RECORDS SUPPLIED
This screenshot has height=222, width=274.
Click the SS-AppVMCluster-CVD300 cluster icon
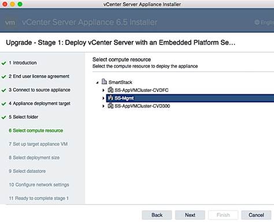[x=110, y=106]
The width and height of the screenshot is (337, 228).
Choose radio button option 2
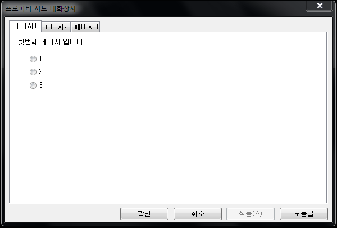tap(33, 72)
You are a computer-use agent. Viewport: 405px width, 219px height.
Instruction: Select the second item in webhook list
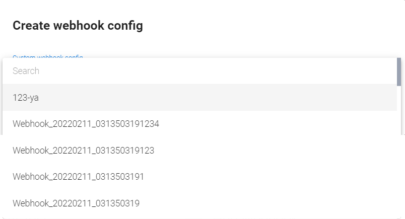(x=199, y=123)
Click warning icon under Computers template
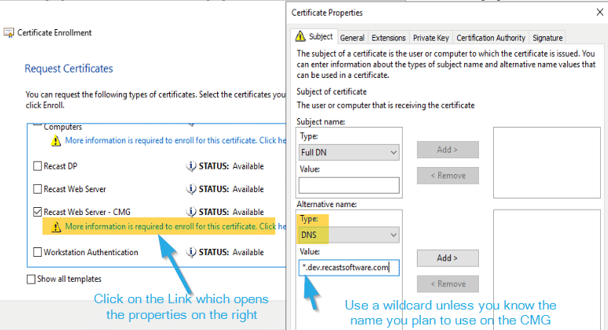Image resolution: width=608 pixels, height=330 pixels. click(x=55, y=141)
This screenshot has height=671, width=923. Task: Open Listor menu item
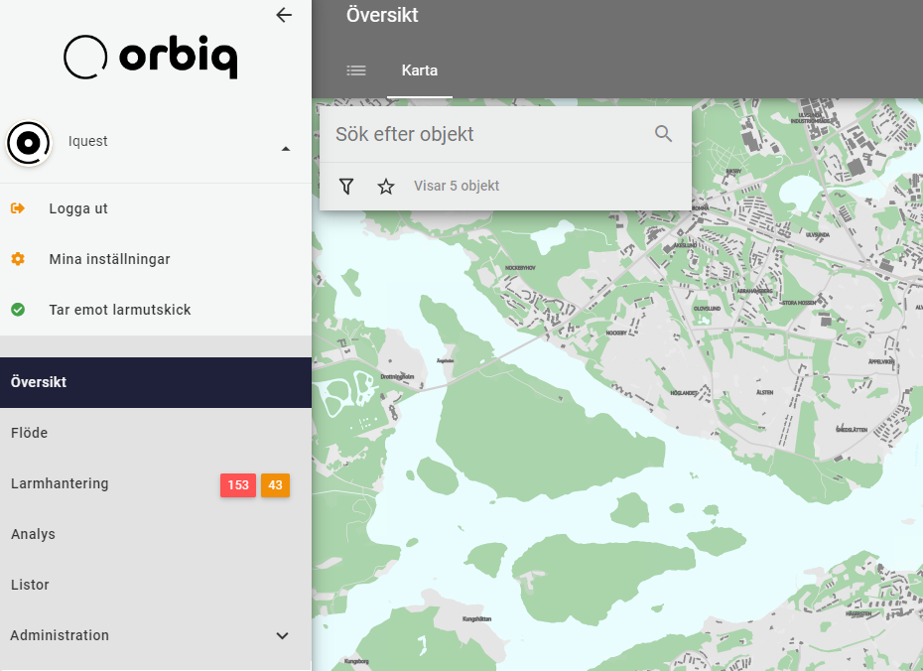156,585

EXERCISE INSTRUCTIONS
Switch every "screenshot" in the records above to "screen capture" and reproduce all the lines with nothing else altered. Leave the pictures out.

EXERCISE RESPONSE
This screen capture has height=222, width=274.
Click the SS-AppVMCluster-CVD300 cluster icon
[x=110, y=106]
The width and height of the screen capture is (337, 228).
Choose radio button option 2
tap(33, 72)
You are a computer-use agent. Viewport: 405px width, 219px height.
Instruction: Select the second item in webhook list
(x=199, y=123)
Click warning icon under Computers template
Image resolution: width=608 pixels, height=330 pixels. click(x=55, y=141)
This screen capture has height=671, width=923. Task: Open Listor menu item
156,585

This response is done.